Graph PUPPI

This repository collects the code for the study of apply semi-supervised GNN for pileup mitigation, on the full Geant-based simulation samples.

The original code is based on this repository, with the paper here. The studies in the paper and code are done on Delphes dataset.

Datasets

Full sim datasets based on customized CMS NanoAODs with some additional variables to help compare with PUPPI performances and understand the differences. We start with $Z\to\nu\nu$ HT datasets.

Setting up requirements

One docker environment has been prepared: yongbinfeng/gnntrainingenv:cuda11.3.0-runtime-torch1.12.1-tg2.2.0-ubuntu20.04_v3, which should include all the modules and packages to run the full pipeline.

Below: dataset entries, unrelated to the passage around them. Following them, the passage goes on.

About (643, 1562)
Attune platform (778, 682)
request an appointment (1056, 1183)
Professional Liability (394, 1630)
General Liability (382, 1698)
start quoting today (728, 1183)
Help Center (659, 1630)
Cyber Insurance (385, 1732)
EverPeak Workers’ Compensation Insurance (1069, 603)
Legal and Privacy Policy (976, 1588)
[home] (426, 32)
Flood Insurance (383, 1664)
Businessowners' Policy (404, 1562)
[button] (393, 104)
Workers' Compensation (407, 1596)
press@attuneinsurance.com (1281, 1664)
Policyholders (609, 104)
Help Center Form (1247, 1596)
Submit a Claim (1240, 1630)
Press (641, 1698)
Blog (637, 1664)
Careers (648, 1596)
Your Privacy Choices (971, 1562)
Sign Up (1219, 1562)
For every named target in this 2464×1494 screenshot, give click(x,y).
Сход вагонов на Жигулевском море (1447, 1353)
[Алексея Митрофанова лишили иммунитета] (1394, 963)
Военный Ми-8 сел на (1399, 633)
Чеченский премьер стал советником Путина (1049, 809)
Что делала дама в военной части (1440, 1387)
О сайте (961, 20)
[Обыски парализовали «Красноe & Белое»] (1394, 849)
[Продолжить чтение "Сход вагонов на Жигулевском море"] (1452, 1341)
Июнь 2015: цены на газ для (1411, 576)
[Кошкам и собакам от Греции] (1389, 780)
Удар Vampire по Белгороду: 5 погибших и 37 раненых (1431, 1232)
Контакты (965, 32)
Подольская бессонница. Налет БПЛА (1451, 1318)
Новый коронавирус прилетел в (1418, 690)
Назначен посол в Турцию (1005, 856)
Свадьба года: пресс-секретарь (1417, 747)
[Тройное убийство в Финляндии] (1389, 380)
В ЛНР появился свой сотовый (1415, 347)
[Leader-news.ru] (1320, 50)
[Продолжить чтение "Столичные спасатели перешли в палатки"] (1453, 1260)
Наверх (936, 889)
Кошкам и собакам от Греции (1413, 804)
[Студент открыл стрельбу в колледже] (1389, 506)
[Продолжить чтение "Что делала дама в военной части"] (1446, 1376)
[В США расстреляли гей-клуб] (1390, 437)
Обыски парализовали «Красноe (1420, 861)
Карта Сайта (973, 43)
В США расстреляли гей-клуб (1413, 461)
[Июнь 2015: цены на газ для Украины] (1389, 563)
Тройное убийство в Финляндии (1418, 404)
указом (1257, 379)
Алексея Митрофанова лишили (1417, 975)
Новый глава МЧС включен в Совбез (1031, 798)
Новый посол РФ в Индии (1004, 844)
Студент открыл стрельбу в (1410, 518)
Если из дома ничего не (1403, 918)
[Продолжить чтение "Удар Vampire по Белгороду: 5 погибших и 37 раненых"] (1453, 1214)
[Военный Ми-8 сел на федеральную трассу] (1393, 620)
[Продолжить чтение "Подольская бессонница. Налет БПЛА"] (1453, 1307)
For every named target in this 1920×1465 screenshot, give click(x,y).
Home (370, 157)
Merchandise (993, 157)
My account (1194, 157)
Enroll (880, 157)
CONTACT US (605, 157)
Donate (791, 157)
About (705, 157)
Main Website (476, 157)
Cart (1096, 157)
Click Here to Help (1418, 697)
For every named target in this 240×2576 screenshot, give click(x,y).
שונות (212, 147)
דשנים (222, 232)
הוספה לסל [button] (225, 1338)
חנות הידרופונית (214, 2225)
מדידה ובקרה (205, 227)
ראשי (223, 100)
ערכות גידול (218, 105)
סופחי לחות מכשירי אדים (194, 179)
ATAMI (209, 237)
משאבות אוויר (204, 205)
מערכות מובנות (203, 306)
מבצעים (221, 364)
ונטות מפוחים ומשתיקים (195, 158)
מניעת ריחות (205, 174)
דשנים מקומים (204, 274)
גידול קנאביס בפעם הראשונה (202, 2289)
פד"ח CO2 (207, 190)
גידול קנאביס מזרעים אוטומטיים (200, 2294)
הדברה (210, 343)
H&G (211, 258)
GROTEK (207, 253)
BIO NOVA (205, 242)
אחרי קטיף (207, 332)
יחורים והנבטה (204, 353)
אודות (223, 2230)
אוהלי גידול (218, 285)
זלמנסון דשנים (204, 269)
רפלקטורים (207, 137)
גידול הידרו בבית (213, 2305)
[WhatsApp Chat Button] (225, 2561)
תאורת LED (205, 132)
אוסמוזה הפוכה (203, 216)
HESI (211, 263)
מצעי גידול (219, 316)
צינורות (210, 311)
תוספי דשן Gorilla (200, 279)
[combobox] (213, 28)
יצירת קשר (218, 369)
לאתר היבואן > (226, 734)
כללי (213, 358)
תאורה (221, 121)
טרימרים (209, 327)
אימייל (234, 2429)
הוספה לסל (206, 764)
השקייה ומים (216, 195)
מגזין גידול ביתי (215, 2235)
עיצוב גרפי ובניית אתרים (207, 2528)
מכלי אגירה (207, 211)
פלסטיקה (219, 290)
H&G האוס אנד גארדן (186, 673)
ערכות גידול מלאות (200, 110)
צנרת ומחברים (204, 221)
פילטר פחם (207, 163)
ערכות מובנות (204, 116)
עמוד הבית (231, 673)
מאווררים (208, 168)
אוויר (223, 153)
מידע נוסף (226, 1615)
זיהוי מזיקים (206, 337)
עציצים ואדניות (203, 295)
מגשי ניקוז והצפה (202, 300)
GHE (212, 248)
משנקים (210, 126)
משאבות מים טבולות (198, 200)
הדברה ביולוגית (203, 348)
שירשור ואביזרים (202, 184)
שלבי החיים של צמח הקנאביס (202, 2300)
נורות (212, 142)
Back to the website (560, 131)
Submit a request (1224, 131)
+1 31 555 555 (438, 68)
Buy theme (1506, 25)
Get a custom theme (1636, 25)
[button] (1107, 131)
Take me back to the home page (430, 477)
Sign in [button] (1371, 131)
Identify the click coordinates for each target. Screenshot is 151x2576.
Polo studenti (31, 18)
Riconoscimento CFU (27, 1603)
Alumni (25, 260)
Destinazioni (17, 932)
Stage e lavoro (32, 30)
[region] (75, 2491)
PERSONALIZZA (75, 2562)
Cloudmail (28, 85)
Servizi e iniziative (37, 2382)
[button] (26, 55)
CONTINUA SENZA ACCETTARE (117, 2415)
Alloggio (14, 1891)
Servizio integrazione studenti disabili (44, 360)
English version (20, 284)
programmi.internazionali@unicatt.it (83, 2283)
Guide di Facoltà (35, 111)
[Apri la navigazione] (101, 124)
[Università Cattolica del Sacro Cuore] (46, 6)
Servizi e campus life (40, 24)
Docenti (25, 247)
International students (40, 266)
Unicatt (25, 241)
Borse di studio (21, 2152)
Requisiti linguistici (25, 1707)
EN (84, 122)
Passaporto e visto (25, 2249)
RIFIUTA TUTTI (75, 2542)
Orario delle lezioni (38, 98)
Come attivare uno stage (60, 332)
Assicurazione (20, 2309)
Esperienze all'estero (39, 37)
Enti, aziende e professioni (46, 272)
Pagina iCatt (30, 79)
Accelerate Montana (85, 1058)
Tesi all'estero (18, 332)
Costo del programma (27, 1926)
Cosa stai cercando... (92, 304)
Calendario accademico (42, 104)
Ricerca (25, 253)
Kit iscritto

To run the environment, firstly clone the code

git clone [email protected]:yongbinfeng/Pileup_GNN.git

With docker, do for example:

sudo docker run -it --gpus=1 -v/PATH_TO_Pileup_GNN:/Workdir -p 8888:8888 -t yongbinfeng/gnntrainingenv:cuda11.3.0-runtime-torch1.12.1-tg2.2.0-ubuntu20.04_v3
cd /Workdir

(Port number 8888 is only needed for the Jupyter notebook.)

For sites supporting singularity, you can also run the environment with singularity:

singularity pull gnntrainingenv.sif docker://yongbinfeng/gnntrainingenv:cuda11.3.0-runtime-torch1.12.1-tg2.2.0-ubuntu20.04_v3
singularity run --nv -B /PATH_TO_Pileup_GNN:/Workdir gnntrainingenv.sif

Image only needs to be pulled once (singularity pull).

Then can open the jupyter notebook with

jupyter notebook --allow-root --no-browser --port 8888 --ip 0.0.0.0

SetUp

The code contains three major ingredients: graph generation, training, and performance testing.

Build graphs

• In /graphconstruction, creatingGraph.py is the script to construct graphs for dataset.
• Download the datasets and change the iname variable to the location.
• graph is constructed by connecting particles that are less than some threshold of deltaR, you can specify the deltaR when running the files. The default is 0.4.
• The number of events you want to construct graphs for can be passed as an argument num_events
• The starting event can also be specified using argument start_event
• oname argument helps specify the name you want to save the constructed graphs with

ToDOs:

• Add the parser to the script so that you can specify the arguments when running the script
• The conversion from awkward arrays to pandas dataframes can probably be avoided. The graph construction can be done directly on the awkward arrays. There might also be better ways to speed up the graph construction.

Training

Graphs need to be constructed before running the training code.

You can specify arguments for training, or it will follow the default sets in the files. The particular arguments that need to be set are pulevel to specify the nPU of the training dataset, the training_path and validation_path to specify the path for the training and validation graphs being constructed in previous step, plus the save_dir to specify the directory you want to save the trained model and some training plots.

Fast simulation dataset: Training can be on both supervised setting and semi-supervised setting. Semi-supervised setting trains on selected charged particles as shown in our paper. Supervised training is trained on all neutral particles which only.

• Semi-supervised training: run

 python training/train_semi.py --training_path 'your training graph directory' --validation_path 'your validation graph directory' --save_dir 'the dirctory you wish save all the results to'

Note that, the full path would be the 'parent direcotory' mentioned above concatenate with the --save_dir. For example, if you want to train on PU80 with 2 layers of gated model with 20 dimension. Run

python training/train_semi.py --model_type 'Gated' --num_layers 2 --hidden_dim 20 --pulevel 80 --validation_path ... --training_path ... --save_dir ...

• Supervised training: to be updated

Testing

Use the testing/test_physics_metrics.py for now.